The UK’s tech skills gap is growing. In 2017, expect to see big name players launch online and offline universities with specialist degrees in STEM subjects

The UK’s escalating skills shortage is well documented, as is the effect that this shortage is having on the country’s businesses as the biggest obstacle to growth.

At a time of political uncertainty, our economy is coming under employment constraints. While the government says it’s working on reforms to improve the subjects taught in higher education, the skills the UK needs to remain globally competitive remain in short supply.

Enter tech universities.

In November of this year, inventor James Dyson announced plans to fund £15m into a new university to address the dearth of engineers in the UK and boost the access businesses have to skilled engineering graduates.

The university – named The Dyson Institute of Technology – will be based at Dyson’s Wiltshire campus and will accept an initial cohort of 25 students in September 2017 for a four-year programme. Dyson has also confirmed that it is applying to the Department of Education for official university status.

Dyson isn’t the only tech company seeking to address the skills gap. Last year, Google announced it had partnered with Udacity to launch a six-course Android development degree, and experts in the space think this is only the beginning of Google’s involvement in higher education.

Market intelligence group CCS Insight has predicted that Google will soon launch its own internet-based university where qualifications will be awarded in conjunction with an established educational institution. To quote CCS:

“The initiative [will] reinforce the role of Google in people’s lives and mark the start of huge long-term shake up of the education sector”.

How it works

In the case of Dyson, the university promises to provide “immersive engineering degrees for the next generation”. The firm has confirmed that its degree course – which will be run by the University of Warwick – will cover academic theory, offer access to experts in engineering, and will give students a “real world job and salary”.
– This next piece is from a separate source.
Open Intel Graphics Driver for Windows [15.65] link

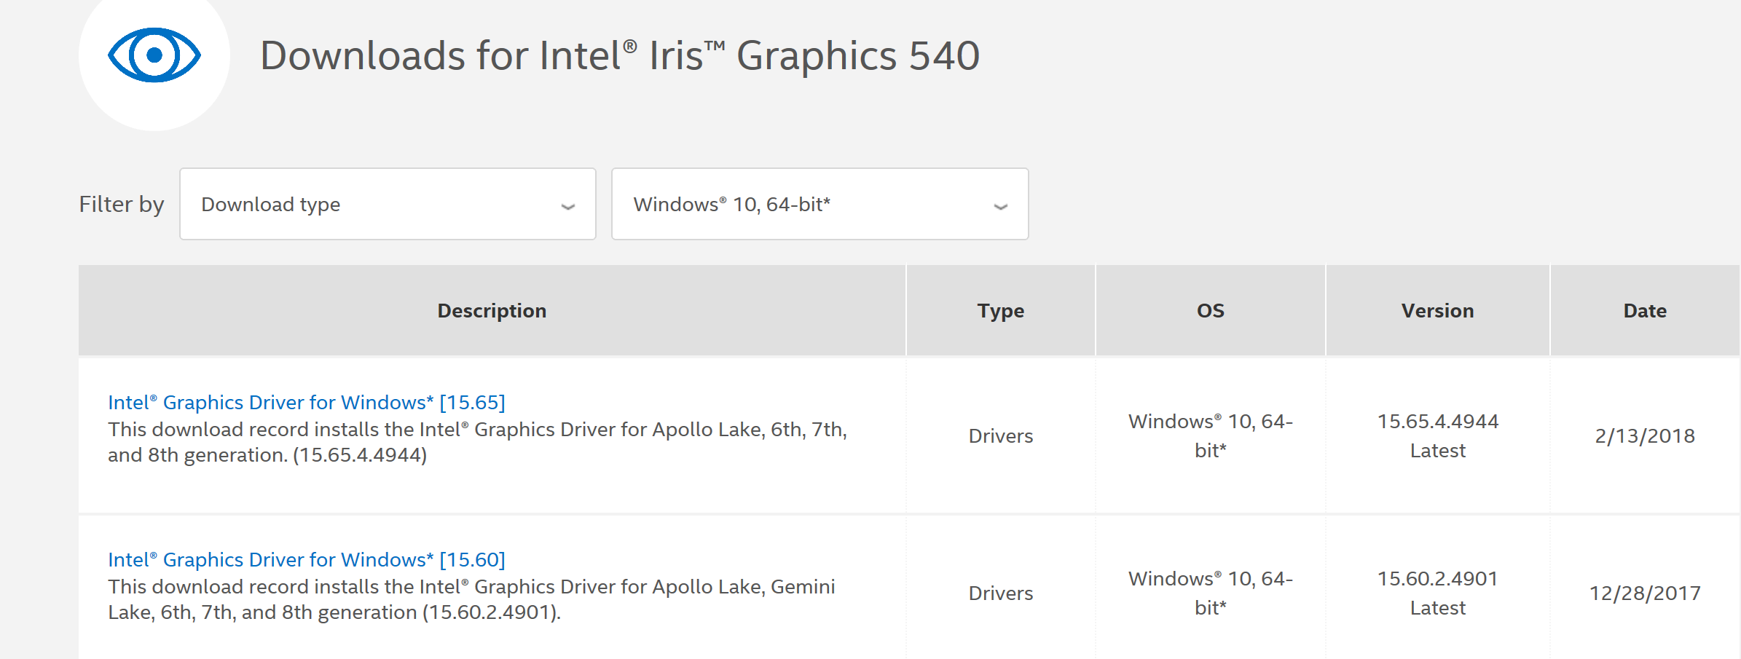point(306,402)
Tuition fees will be entirely funded by Dyson and students of the course will develop new products alongside Dyson’s current engineering team, while also getting to visit the company’s design centres in Singapore and Malaysia. Think of it as University 2.0.

If other big name companies, like Google for instance, follow Dyson’s approach then tech universities could well provide the answer to the skills shortage that businesses, and government, have long been waiting for.

For students, it’s easy to see the appeal of learning from a tech giant, receiving on-the job training, and having your tuition fees covered (who wouldn’t want to leave university debt-free), and it’s in the interest of tech firms to support and launch tech universities.

As James Dyson concludes:

“The UK’s skills shortage is holding Dyson back as we look to increase the amount of technology we develop and export from the UK. We are taking matters into our own hands.”